Up
your press-up
The humble press-up is the
muscle-builder’s best friend and should be the ballast of every man’s
body-weight routine. Without continual change-ups, however, even this most
reliable of full-body moves can become tedious and ineffective. Luckily, as
well as being one of the most accessible and useful exercises around, the
press-up also boasts more variations than David James’ barnet. PT Scott H.
Mendelson (completegymsnutrition.com) shows you how to
gradually progress your press-ups through ever-more taxing techniques to build
truly world-beating strength.
Level
one: Knees on the floor press-ups
Those who can cheerfully piston
their way through 50 floor kisses should skip through to level three or four,
but if, for whatever reason, you haven’t been dropping down and busting
out 10 of your best as frequently as possible, giving your knees a few scuffs
might be advised. “Make sure your hands are two-to-four inches wider than
shoulder-width apart and your finger tips are even with the top of your
shoulders,” says Mendelson. The closer your knees are to your waist, the easier
the press-up will be, so adjust according to your ability.
Big Boss Complete 20 reps with your knees on the floor at the
distance from your hips they would be if you were performing a standard
press-up.
Level
two: Standard press-ups
“The standard press-up works the
chest more than the triceps due to a wide hand width,” explains Mendelson. If
you’re keener to build your arms than your pecs, he suggests keeping your hands
at around shoulder-width. Descend over two seconds with no pause as your chest
almost touches the floor, and then push back explosively to the starting position.
“Make sure your hips do not sag towards the floor,” adds Mendelson. “Your body
should remain in a straight line throughout the movement.”
Big Boss Execute 20 reps with perfect form.
Level
three: Wide arm press-ups
Moving your hands out to three or
four inches wider than shoulder-width will recruit more chest musculature due
to leverage disadvantages. “Lower yourself over a four-second count with a
one-second pause at the bottom of the movement – when your chest is one inch
from the floor. Then push explosively up to the start position."
Big Boss To level up, complete 10 reps with perfect form.
Level
four: Finger tip press-ups
Finger tip press-ups are not only
great for hand strength – crucial for anyone who wants to lift
big – but they also increase the distance your torso can travel
by a couple inches due to the elevated hand position.
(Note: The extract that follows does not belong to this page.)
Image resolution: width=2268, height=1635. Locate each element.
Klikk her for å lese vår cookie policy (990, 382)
Big Boss “Your finger strength may give out long before your other
muscles, so build up to five reps with the finger tips using a rapid tempo.
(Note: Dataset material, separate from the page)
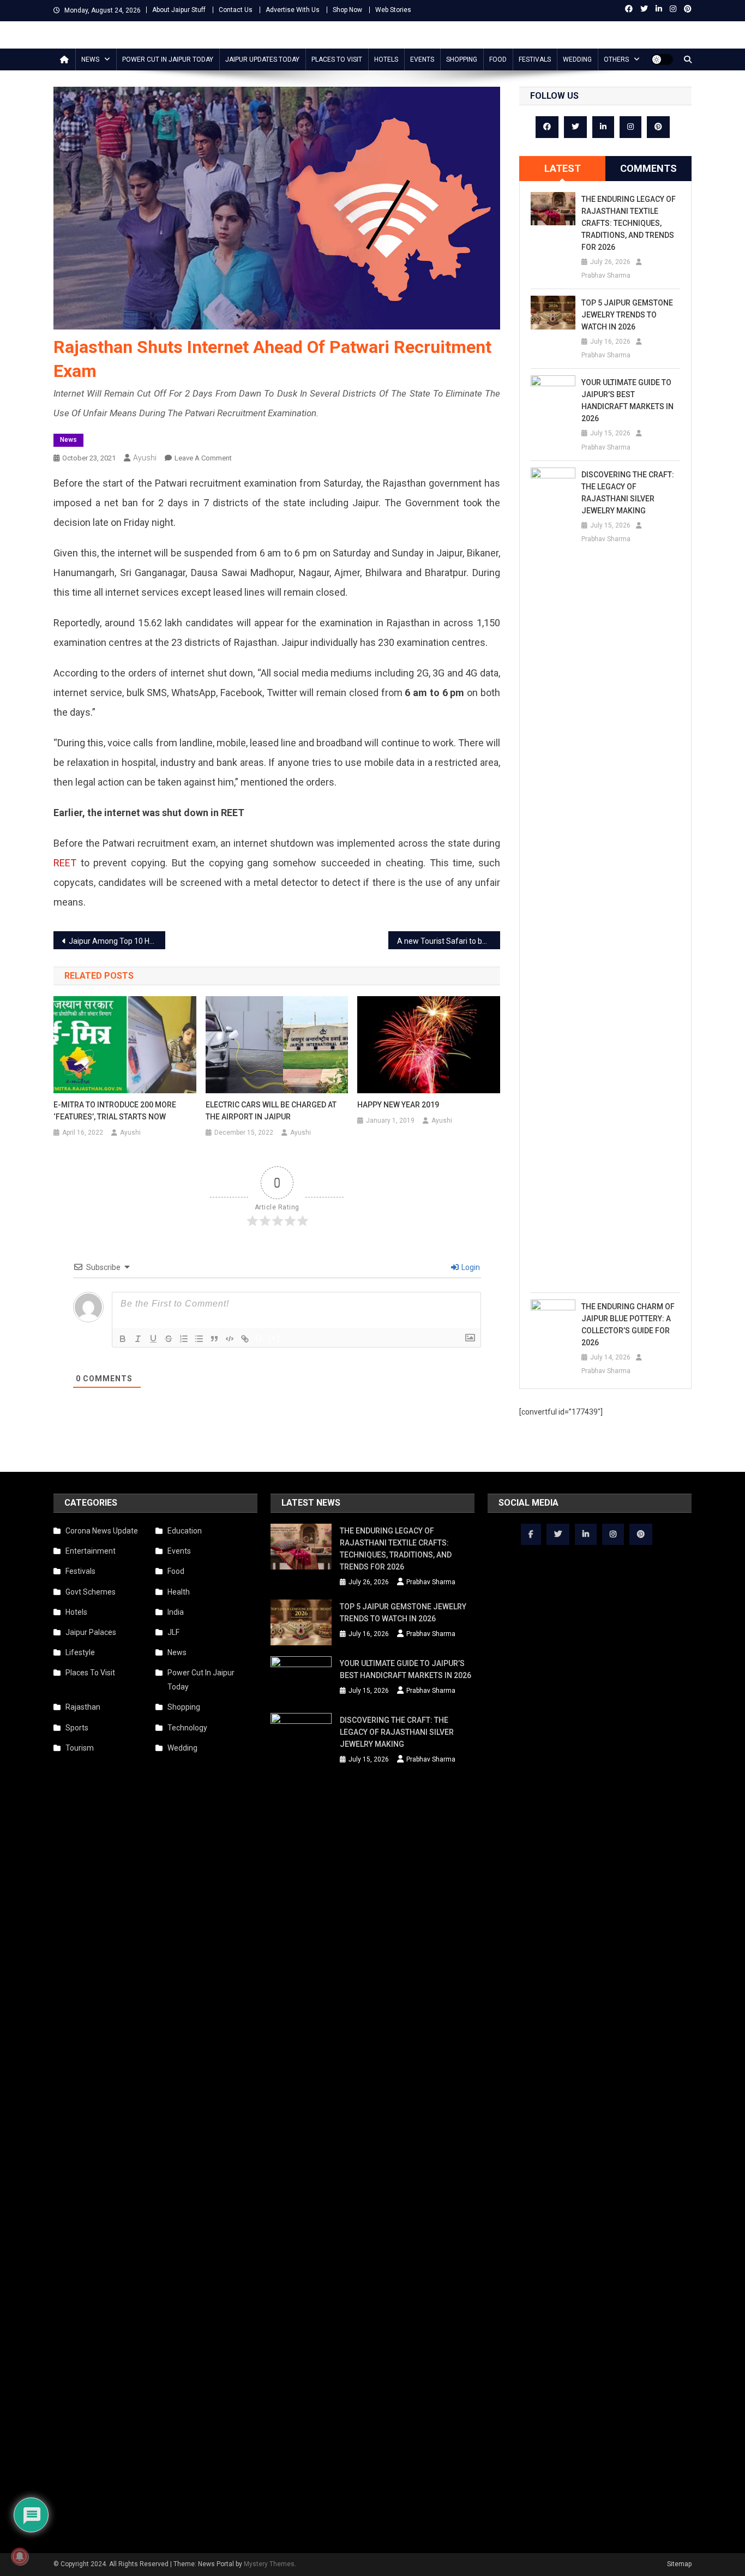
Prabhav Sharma (605, 275)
Then hit 15 more press-ups using the standard hand position right away before
graduating to the next level,” says Mendelson.
Level
five: Clenched fist press-ups
“Clenching your fists on the ground,
preferably on a mat, reduces the stability of the exercise, adding a great deal
of challenge,” says Mendelson. Use a shoulder-width hand placement, descend
over three seconds, pause for a second, and take a second to push back up to
the start position.
Big Boss Hit 15 then, much like M People, move on up.
Level
six: Weight shift press-ups
The ultimate press-up would involve
using only one arm, but due to balance issues, learning the technique is as
painstaking as building up the strength. As such, Mendelson recommends a
modified version that incorporates changes in resistance as the set progresses:
“Aim to shift a large percentage of your body-weight to one side while in the
standard press-up position,” he explains. “As you lower (over three seconds,
ideally) concentrate on your right side taking on as much of the load as
possible.” Keep the pressure on the right side of your body as you raise yourself
back up to the top position, and then shift your body-weight to the left side
of your body. Over time you should be able to increase the load by piling an
ever-larger percentage of your body-weight onto each arm. “As your strength
levels improve you can try performing several consecutive reps on each side,”
says Mendelson.
Big Boss Complete 10 reps with perfect form on each side and you’ll
have progressed into an elite class of strength.